ANR = Agriculture and Natural Resources.


Various Factors to Consider When Weighing ANR’s Budget Plans. The state has only recently started to earmark funds for ANR, such that it has no established practice for determining ANR’s funding levels. While focusing on ANR’s underlying cost pressures is a reasonable place to start, the Legislature likely will want to assess these pressures in the light of the state’s overall fiscal outlook. Some of ANR’s spending areas likely are high priority. For example, ANR will have to pay its share of benefit costs. Other spending areas, such as salary increases for academic employees, are more discretionary in nature. The Legislature may want to give particular attention to ANR’s proposed growth in salaries, which are notably higher than most measures of inflation.

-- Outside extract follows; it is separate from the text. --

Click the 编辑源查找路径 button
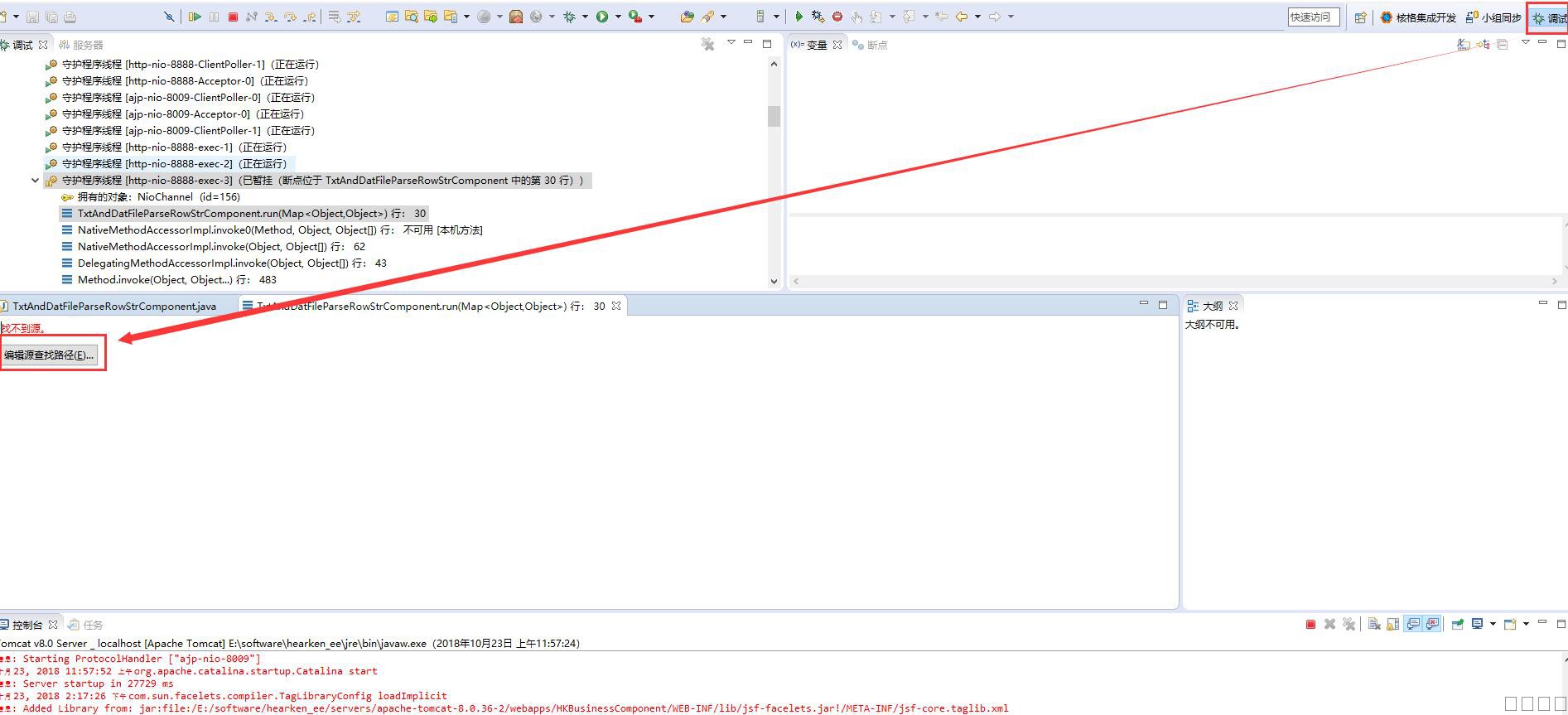 [49, 355]
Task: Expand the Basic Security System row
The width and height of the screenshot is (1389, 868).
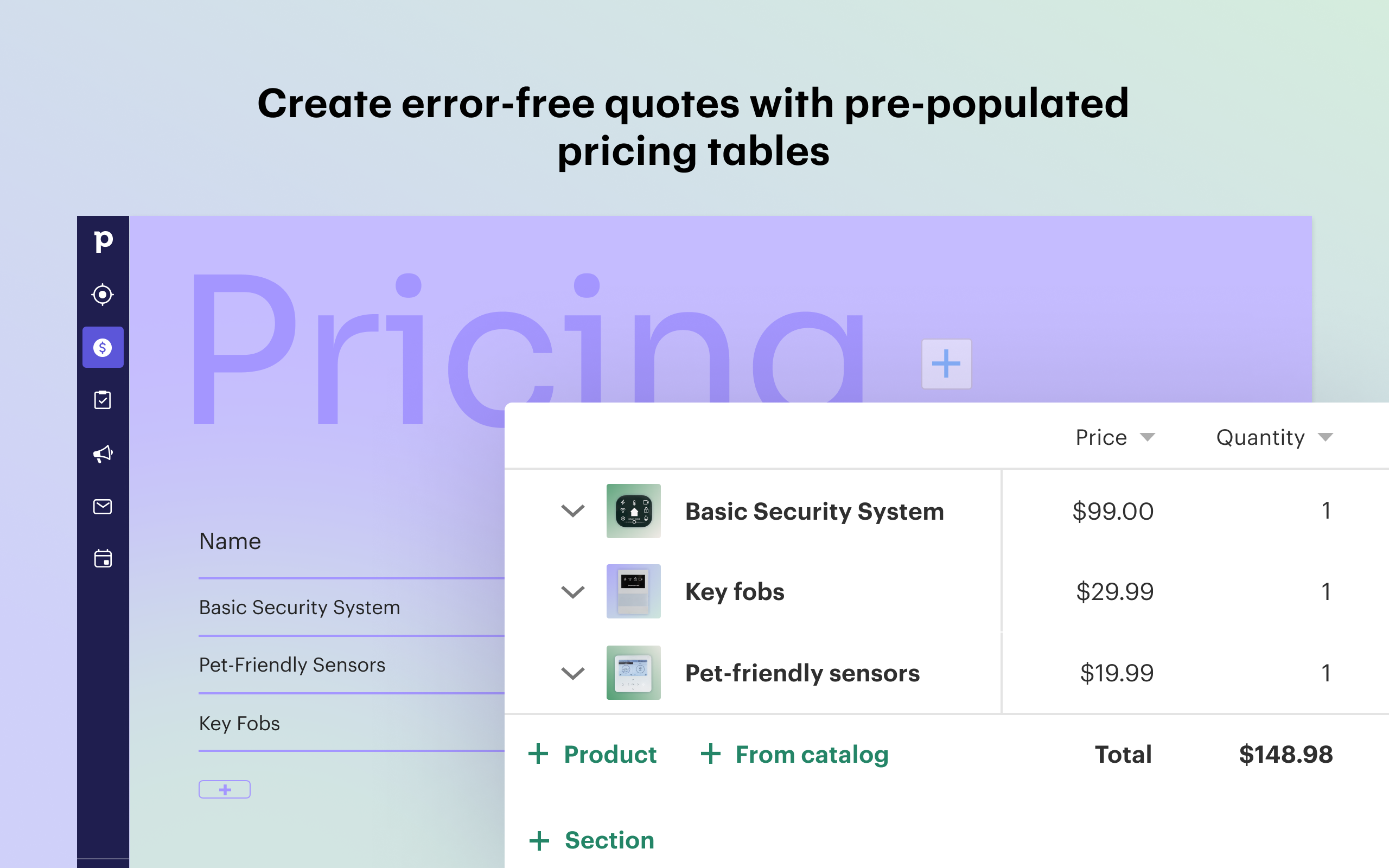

Proposed Campus Assessments Raise Concerns. In light of the February budget agreement, the Legislature might view the proposed campus assessments as no longer warranted. Even were the Legislature to desire more funding for ANR beyond restoration, we think there is little policy basis to generate this funding by charging campuses new assessments. Unlike UCPath, which provides administrative services directly to every UC campus, much of ANR’s activities occur off campus at various centers and community sites.


Revisit Base Funding for ANR in May. We recommend the Legislature revisit base funding for ANR in May. At that time, the Legislature will get updated state revenue estimates and be in a better position to assess the state’s ongoing budget capacity. In light of that updated information, the Legislature then could revisit the size of the proposed base increase for ANR.

Reject Proposed Campus Assessments. We recommend the Legislature reject the administration’s January proposal to authorize new campus assessments to support ANR. Instead of instituting new campus assessments, we think the state could fund essential ANR cost increases directly using General Fund support.